At least I walk most days in these “unprecedented times”—a phrase I am thoroughly weary of. I decide to head out about 3pm so I can walk before the sun starts its descent at four. It’s well-hidden today, in grey clouds that are threatening rain. It’s been a day of staring at faces in rectangles and my brain is tired. In the wake of news that someone in South Korea got the virus from twenty feet away in less than a five-minute crossover, I decide to wear a mask—it keeps my nose warm anyway. Just a normal day of walking around the world prepared to do surgery at any given moment.
I walk to the cemetery intending to walk through—it’s got a nice slope to give my heart an extra boost. I would normally give a little shout-out to my parents, and my childhood friend and her mother who are all buried here, as I pass through. Today though, the cemetery road is full of filming trucks. My little-ish town has become a film set practically 24/7/365. Many imaginary worlds threading through this little town that itself could be the setting for Sunshine Sketches from a Little Town, albeit maybe fallen on some hard times. This is at least the third time I’ve seen filming in the cemetery in the last two months. I see that the lighting and cameras are set up rather close to my childhood friend’s grave. She was 22 when she died in a car crash as she was coming home from a dress rehearsal. It has always gutted me that she never got her opening night. I hope that the camera might catch her gravemarker. It might be her big break! Is that macabre? Probably; but the thought my friend might get a little part in a movie still rather delights me. I heard she killed at the audition.

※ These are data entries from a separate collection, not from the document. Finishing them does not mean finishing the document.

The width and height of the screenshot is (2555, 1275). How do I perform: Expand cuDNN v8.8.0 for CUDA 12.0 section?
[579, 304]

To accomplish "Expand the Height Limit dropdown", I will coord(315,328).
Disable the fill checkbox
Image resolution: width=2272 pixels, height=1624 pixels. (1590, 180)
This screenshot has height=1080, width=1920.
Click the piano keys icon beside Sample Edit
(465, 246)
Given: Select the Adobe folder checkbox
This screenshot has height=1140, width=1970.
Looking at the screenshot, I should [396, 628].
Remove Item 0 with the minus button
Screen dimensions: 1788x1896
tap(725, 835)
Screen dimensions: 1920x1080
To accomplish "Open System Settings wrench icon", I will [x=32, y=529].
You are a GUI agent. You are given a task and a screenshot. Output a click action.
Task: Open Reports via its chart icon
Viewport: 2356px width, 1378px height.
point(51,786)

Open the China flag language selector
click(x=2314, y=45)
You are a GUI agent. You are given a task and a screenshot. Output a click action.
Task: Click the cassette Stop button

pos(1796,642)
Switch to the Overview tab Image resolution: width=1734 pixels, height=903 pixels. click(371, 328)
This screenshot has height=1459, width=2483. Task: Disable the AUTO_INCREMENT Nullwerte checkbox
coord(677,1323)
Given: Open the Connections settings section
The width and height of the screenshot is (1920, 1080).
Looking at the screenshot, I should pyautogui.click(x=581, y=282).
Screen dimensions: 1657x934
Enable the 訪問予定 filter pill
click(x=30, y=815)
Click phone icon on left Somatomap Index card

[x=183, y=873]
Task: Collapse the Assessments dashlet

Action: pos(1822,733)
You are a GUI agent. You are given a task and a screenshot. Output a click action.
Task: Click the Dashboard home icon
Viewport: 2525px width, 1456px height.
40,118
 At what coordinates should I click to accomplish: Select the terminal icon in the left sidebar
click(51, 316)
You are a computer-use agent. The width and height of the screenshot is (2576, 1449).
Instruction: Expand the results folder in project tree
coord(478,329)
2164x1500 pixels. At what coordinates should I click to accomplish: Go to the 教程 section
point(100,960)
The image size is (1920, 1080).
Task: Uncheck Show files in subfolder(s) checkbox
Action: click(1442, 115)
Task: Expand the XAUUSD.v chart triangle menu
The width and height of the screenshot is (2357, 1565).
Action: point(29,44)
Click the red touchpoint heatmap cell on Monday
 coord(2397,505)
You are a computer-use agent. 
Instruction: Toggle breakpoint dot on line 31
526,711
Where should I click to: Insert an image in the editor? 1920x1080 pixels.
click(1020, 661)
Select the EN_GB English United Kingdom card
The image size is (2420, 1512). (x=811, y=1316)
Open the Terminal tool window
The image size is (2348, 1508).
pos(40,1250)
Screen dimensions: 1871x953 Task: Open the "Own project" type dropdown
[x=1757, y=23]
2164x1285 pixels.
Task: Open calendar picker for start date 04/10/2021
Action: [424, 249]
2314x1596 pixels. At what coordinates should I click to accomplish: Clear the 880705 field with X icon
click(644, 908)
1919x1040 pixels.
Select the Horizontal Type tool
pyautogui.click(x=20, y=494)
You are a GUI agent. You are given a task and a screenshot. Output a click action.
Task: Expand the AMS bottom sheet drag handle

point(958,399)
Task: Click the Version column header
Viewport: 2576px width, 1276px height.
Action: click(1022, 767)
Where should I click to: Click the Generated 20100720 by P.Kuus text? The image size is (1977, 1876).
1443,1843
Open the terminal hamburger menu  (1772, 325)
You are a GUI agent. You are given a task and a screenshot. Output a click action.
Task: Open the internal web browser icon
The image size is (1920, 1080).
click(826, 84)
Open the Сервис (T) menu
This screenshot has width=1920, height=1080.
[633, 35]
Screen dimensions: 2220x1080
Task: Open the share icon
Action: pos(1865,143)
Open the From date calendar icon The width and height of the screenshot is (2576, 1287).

Because creating imaginary worlds creates quite a bit of real-world mess and obstacles and requires a great many people, I opt to keep my walking path along the suburban sidewalk instead. I check out people’s Christmas decorating. I always think the outdoor decorations can look a little sad when it’s still daylight so I mentally applaud those ones that look good while the sun is still out (while allowing some decorations are made for darkness). I giggle at the porch that boasts both a cheery Santa Claus and a collapsed Halloween skeleton—its torso and head lounging lazily in the porch chair; its legs separately lying underneath. The Ghost of Decorating Past. I wonder that they were able to make the effort to put up Christmas but not take down Halloween. Curious. And relatable. Especially this year. All our seasons feel a little mashed up.
I walk past another childhood friend’s home. She died—when was it? A year and a half ago. No a little more. A year and 3/4 I guess. It’s a story still too painful for now. There’s a new car in the driveway and there’s an ‘N’ on it. Wow. Really? Her oldest can drive now? It’s possible. She’s just a year older than my youngest. I haven’t even taken him for his ‘L’ yet. I resist my kids’ pull for drivers licenses. I worry. I fret. It’s a Mom thing. But I also know that you can die in a car crash two blocks from your home when you’re just coming home from a dress rehearsal. And right now, just walking around in the world feels dangerous. I’m irritating my family and I know it. “Do you have your mask? Is it clean? New filter? Hand sanitizer? Do you really need to go to school/work/grocery store today? Keep your distance. Layers of protection. Numbers are still bad.” I probably need some therapy.
We are all giving each other very wide berths on the sidewalk. An elderly man observes me from his driveway and offers his thoughts with a smile “You look like Santa’s helper!” I take it this is a reaction to my red coat, red sweater, and toque with the red pompom and brim. I do look rather Christmasy I suppose and so I agree with his observation and we laugh together momentarily. Old Men in Driveways should be an archetype. Like you could go to a Tarot reading and pull “Old Man in Driveway” and the reader would say “Ah, this is the moment, you must pause in your journey and look at yourself unfiltered, in the present moment through the eyes of one who has wisdom, perhaps mixed in with bias, and the certainty that your assessment is correct and your viewpoint necessary.”
I get home before the gloom has decided to turn from grey to midnight black which happens these days with a slam at around 4:30. Just a few more days until the solstice and then there will be more light—a few minutes at a time. A vaccine is here. Hope is on the horizon. My daughter has finished decorating the Christmas tree. She was all Mission Christmas today. I was able to let my work colleagues have little peeks of the progress through their rectangles. I missed handling the objets du Christmases Past—the decorations from childhood, my children’s childhoods: the angels, the birds, the stars. It looks and smells lovely. We opted for a Grand Fir this year instead of the usual Douglas. The smell alone is worth the extra $30. Sorry Douglas, it’s true.
And so Old Man in Driveway I’m looking with your eyes. I see imaginary worlds being brought to fruition through real-world chaos. I see my ghosts. I see decorations and ghost decorations. I help Santa and let others help Santa too. I walk with fear. I walk with hope. I see light amongst the darkness. I am here.